The Global Coalition on Telecoms (GCOT) was established in October 2023 to set out a shared commitment to support secure, resilient and innovative telecommunication networks.
Founded by Australia, Canada, Japan, the UK and the US, the group was joined by Finland and Sweden during Mobile World Congress 2026.
At the event in Barcelona, GCOT also launched the 6G Security and Resilience Principles with the support of leading industry partners, including AT&T, BT, Ericsson, NVIDIA, Nokia, Qualcomm, Rakuten Mobile, Samsung Electronics and Virgin Media O2 and Vodafone.
While 6G standardization works are still in their infancy, with key industry groups targeting initial commercial rollouts in 2029-2030, GCOT believe broad predictions can be made based on the IMT-2030 Framework and initial 3GPP 6G studies.
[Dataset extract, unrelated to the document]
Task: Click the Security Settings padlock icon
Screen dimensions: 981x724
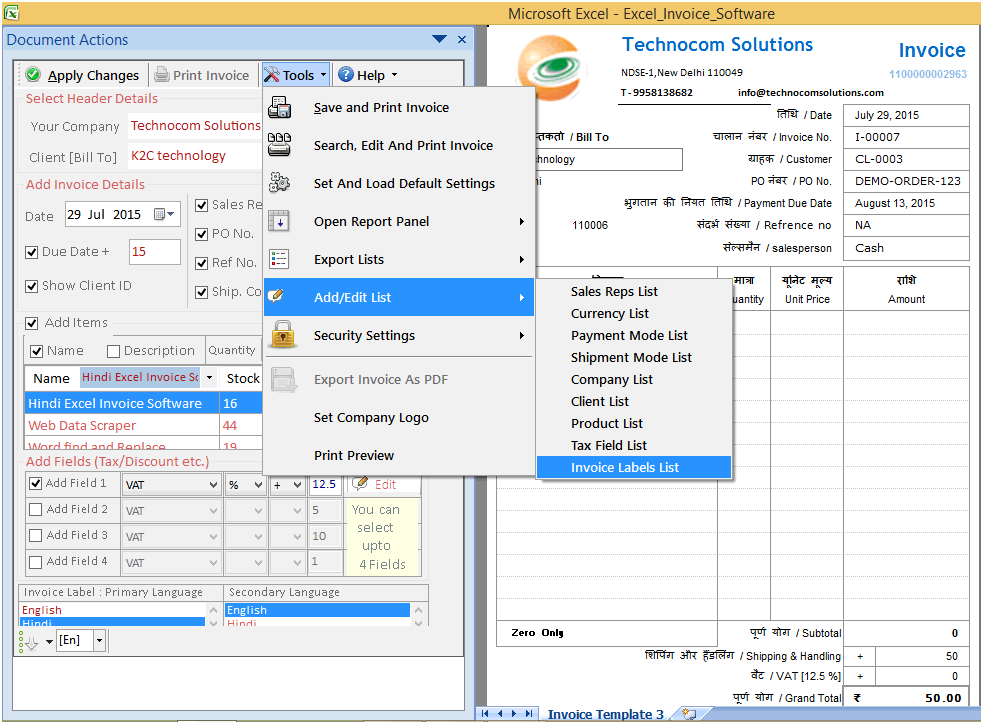Action: pos(281,337)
For instance, the coalition assessed that 6G will mean that more network functions will be virtualized, that disaggregated architectures and standardized interfaces will enable better visibility for security and better multi-vendor integration and that AI will be supported natively both to improve network performance and enable new user services.
GCOT has developed four security principles and four resilience principles based on these predictions in order to help build 6G standards, covering resilience to cyber and physical attacks, supply chains, and reliability.
The guidelines are also intended as a guide for all relevant stakeholders, according to a statement published by the UK government on March 3.
Rob Joyce, director of mobile access engineering at Virgin Media O2, commented: “Although the commercial launch of 6G networks is some years away, it is helpful to establish at an early stage the principles that will guide the development of 6G and ensure its success.”